Молина заметил, что глаза у секретарши красные.

— Почему вы плакали? — спросил он, тут же, впрочем, пожалев о ненужном любопытстве, ибо никогда не вмешивался в чужие дела, чтобы никому не давать права вмешиваться в свои.

— Пустяки, господин министр!..

— Опять Виванко?

Она кивнула и едва слышно прошептала «да». Молина с удовольствием вызвал бы сюда консула и в присутствии девушки надавал бы ему пощечин. Этот жалкий трус, не смея отомстить послу, отыгрывался на самой безответной сотруднице посольства!

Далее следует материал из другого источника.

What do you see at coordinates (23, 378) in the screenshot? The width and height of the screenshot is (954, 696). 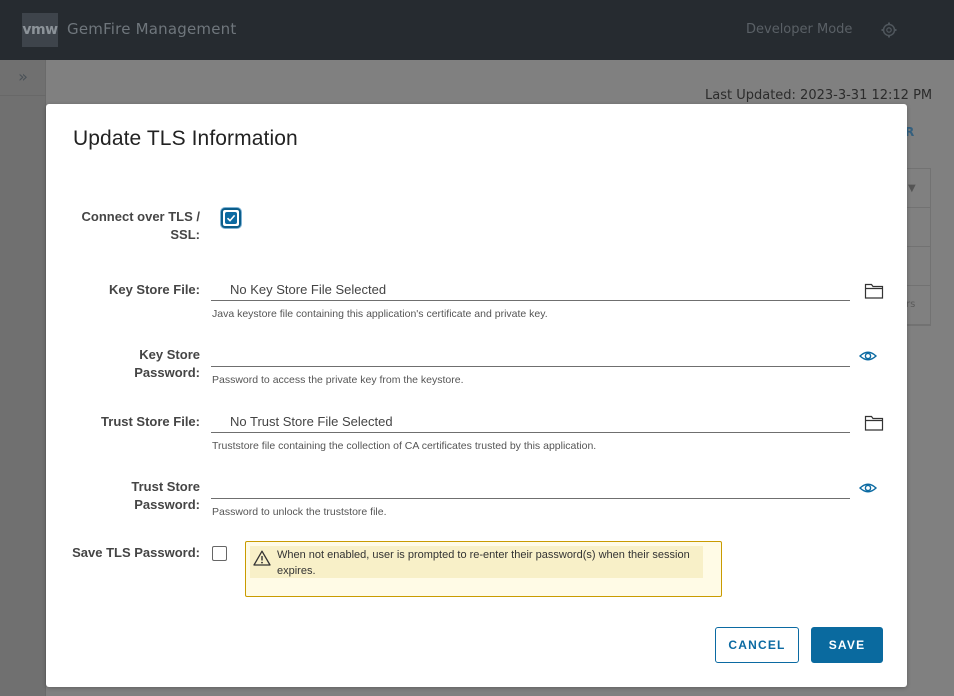 I see `sidebar` at bounding box center [23, 378].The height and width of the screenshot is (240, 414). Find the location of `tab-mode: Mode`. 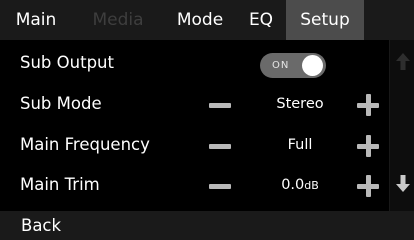

tab-mode: Mode is located at coordinates (200, 20).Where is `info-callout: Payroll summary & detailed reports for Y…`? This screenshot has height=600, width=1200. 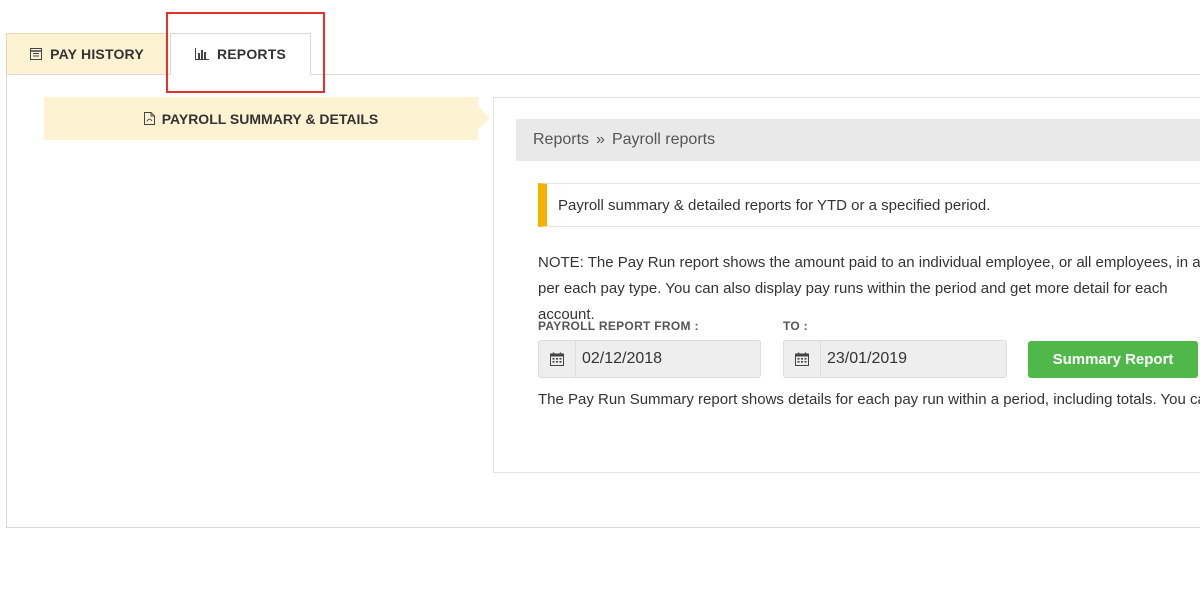
info-callout: Payroll summary & detailed reports for Y… is located at coordinates (869, 205). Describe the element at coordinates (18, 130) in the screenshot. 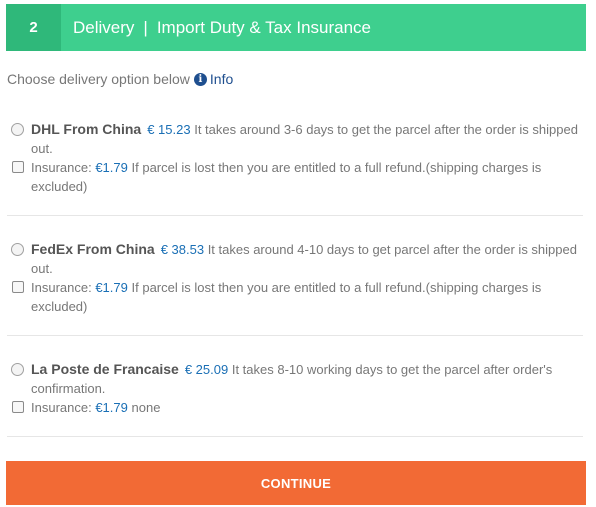

I see `delivery-radio-dhl` at that location.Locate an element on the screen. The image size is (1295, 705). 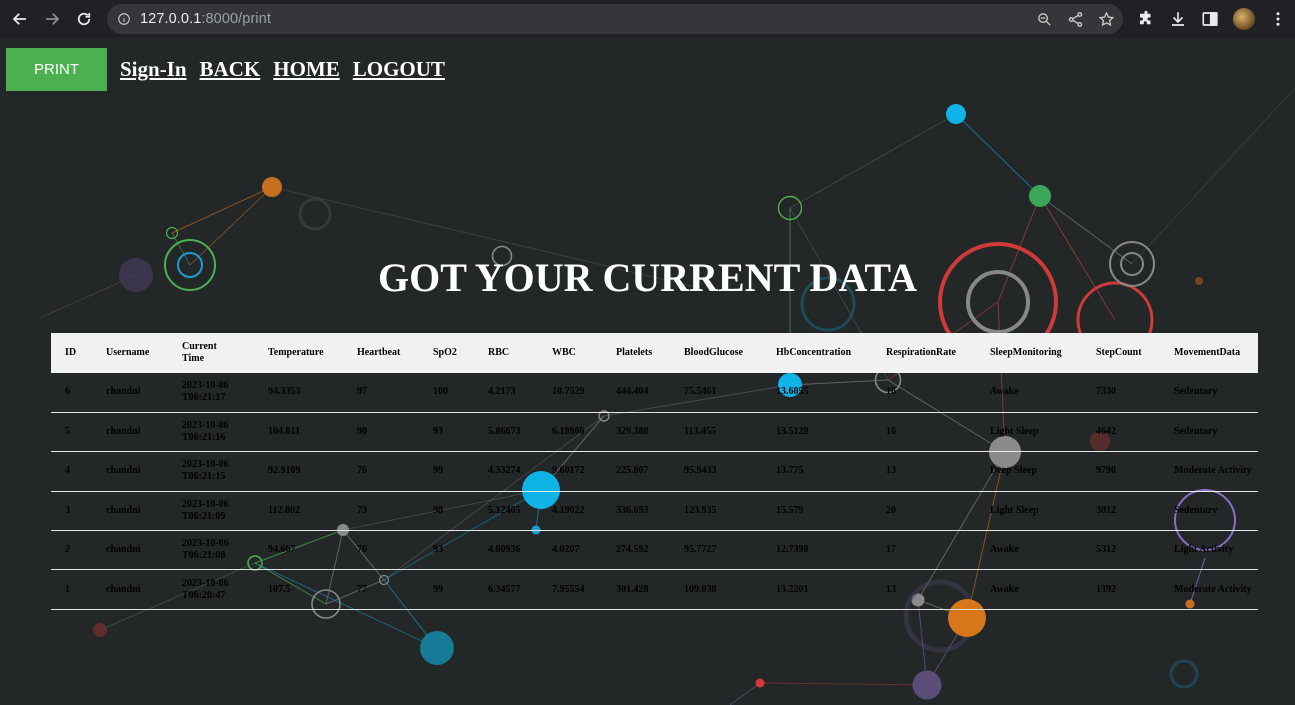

Наступило молчание. Секретарша ждала с карандашом и блокнотом в руках. Хорхе Молина искоса взглянул на девушку: она была некрасива. Ее туловище и голова были крупными, а ноги короткими, что делало ее фигуру смешной. Но министр-советник других секретарш не признавал. Хорошенькие, пышногрудые и сильно накрашенные были во вкусе Угарте и его помощников. Если случайно одна из них входила в его кабинет, Молину охватывала тревога, вскоре перераставшая в панику. Опыта в обращении с женщинами у него никогда не было. Даже оставив семинарию, он сохранил привычку к воздержанию. Почему? — иногда спрашивал себя Молина. Неужели так сильно влияние религиозной догмы, отвергающей плотское желание? Или это отвращение? Боязнь потерпеть неудачу? Молина считал себя нормальным мужчиной, желание часто охватывало его, и он боролся с ним холодным душем и упражнениями ума. В часы дьявольских искушений очень помогали молитвы. («Дьявол? — удивлялся Грис. — Ты не веришь в бога и допускаешь существование дьявола?») Иногда ночью он извергал семя, но не мог (и не пытался) связать это с каким-нибудь сном. Молина встречался с женщинами лишь на обедах, приемах, докладах. («Но, снова вступил Грис, — едва женщина на тебя посмотрит, ты отводишь от нее глаза».) Глупости! Женщины никогда ему не докучали. Возможно, что воздержание объяснялось эгоизмом. Или гордостью. Он чувствовал себя сильным потому, что не предавался разврату. Его одиночество было крепостью, безбрачие — панцирем.

— Вы готовы?

— Да, господин министр.

— Письмо главному редактору «Вашингтон пост». Мисс Огилви знает форму.

Молина соединил руки, как бы для молитвы, упер большие пальцы в тощую шею, указательными схватил кончик носа и принялся диктовать.